In February, hours after securing $2 billion in aid from Russia, Kyrgyz President Kurmanbek Bakiyev announced -- in Moscow no less -- that the U.S. will have to leave by August 18. Mr. Obama this week sent a confidential letter to the Kyrgyz leader implicitly asking him to reconsider by "expressing his gratitude to the nation and government of Kyrgyzstan for its efforts to stabilize the situation in Afghanistan and in the fight against international terrorism and narcotics trafficking," according to a summary released by the Kyrgyz government yesterday.
The Kyrgyz quickly shot those hopes down. "The decision to abolish the agreement on the military air base, Manas, has been made, and there is no turning back from this," Foreign Minister Kadyrbek Sarbayev told a Kyrgyz news agency.

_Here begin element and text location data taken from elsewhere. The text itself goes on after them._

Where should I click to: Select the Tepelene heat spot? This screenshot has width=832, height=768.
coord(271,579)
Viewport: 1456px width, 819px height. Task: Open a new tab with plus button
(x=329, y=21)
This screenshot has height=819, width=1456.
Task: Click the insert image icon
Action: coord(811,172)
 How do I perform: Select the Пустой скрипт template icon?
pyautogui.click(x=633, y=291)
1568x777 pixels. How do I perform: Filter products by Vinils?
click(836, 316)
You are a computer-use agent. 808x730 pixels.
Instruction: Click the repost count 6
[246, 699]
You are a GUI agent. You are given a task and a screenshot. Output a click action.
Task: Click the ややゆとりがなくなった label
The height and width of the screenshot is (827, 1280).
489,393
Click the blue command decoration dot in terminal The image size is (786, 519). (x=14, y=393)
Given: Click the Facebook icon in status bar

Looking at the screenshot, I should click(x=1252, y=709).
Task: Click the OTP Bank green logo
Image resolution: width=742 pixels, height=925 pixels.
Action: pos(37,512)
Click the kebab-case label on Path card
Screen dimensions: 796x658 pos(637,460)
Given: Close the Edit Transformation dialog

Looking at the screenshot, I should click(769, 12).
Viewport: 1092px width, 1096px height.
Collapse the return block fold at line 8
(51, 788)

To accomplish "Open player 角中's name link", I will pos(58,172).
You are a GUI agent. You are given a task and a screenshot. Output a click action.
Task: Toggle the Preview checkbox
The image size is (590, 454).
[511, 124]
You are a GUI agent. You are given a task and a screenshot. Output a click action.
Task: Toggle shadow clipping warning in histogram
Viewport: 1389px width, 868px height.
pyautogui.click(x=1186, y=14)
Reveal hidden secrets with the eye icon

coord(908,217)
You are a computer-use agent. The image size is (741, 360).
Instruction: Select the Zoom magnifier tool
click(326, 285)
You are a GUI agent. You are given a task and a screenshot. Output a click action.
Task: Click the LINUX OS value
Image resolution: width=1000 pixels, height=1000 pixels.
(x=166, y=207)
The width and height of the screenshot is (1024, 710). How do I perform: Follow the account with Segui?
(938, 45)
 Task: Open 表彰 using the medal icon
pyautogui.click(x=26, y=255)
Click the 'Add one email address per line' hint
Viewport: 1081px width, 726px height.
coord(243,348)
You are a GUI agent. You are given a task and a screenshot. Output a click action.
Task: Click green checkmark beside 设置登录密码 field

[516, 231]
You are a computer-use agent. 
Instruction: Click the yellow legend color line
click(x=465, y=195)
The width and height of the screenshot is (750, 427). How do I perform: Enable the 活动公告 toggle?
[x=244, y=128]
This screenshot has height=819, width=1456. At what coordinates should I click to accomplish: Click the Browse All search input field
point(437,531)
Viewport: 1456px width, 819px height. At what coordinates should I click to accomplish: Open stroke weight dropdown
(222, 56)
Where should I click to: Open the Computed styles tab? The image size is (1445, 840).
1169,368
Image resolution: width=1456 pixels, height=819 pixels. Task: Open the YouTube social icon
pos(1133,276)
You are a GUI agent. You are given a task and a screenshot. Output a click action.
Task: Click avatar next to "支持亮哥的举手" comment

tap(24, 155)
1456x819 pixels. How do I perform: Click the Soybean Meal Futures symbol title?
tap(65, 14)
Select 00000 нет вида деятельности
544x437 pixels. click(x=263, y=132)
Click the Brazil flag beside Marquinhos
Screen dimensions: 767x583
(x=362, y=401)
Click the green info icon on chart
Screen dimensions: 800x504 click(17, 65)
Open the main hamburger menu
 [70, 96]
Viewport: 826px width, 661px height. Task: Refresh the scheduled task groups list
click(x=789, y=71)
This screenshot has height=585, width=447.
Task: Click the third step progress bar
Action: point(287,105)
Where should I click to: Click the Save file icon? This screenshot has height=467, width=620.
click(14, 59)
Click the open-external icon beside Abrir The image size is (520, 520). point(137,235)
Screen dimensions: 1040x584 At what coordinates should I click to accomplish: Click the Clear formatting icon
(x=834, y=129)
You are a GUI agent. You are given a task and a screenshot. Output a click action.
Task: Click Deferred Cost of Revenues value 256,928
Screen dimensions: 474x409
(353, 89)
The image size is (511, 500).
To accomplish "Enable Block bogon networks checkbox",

Russian fingerprints are all over this U.S. setback. Like many other authoritarians, Vladimir Putin's regime in Moscow derives its legitimacy in part from anti-Americanism. No "restart" in relations promised by Mr. Obama can easily change that. And for Russia, in its neighborhood, the policy consequence is to push America out and prop up local dictators. That's true whether the U.S. President is named Obama or Bush. Perhaps this young Administration can learn with experience that goodwill alone gets one only so far in the real world.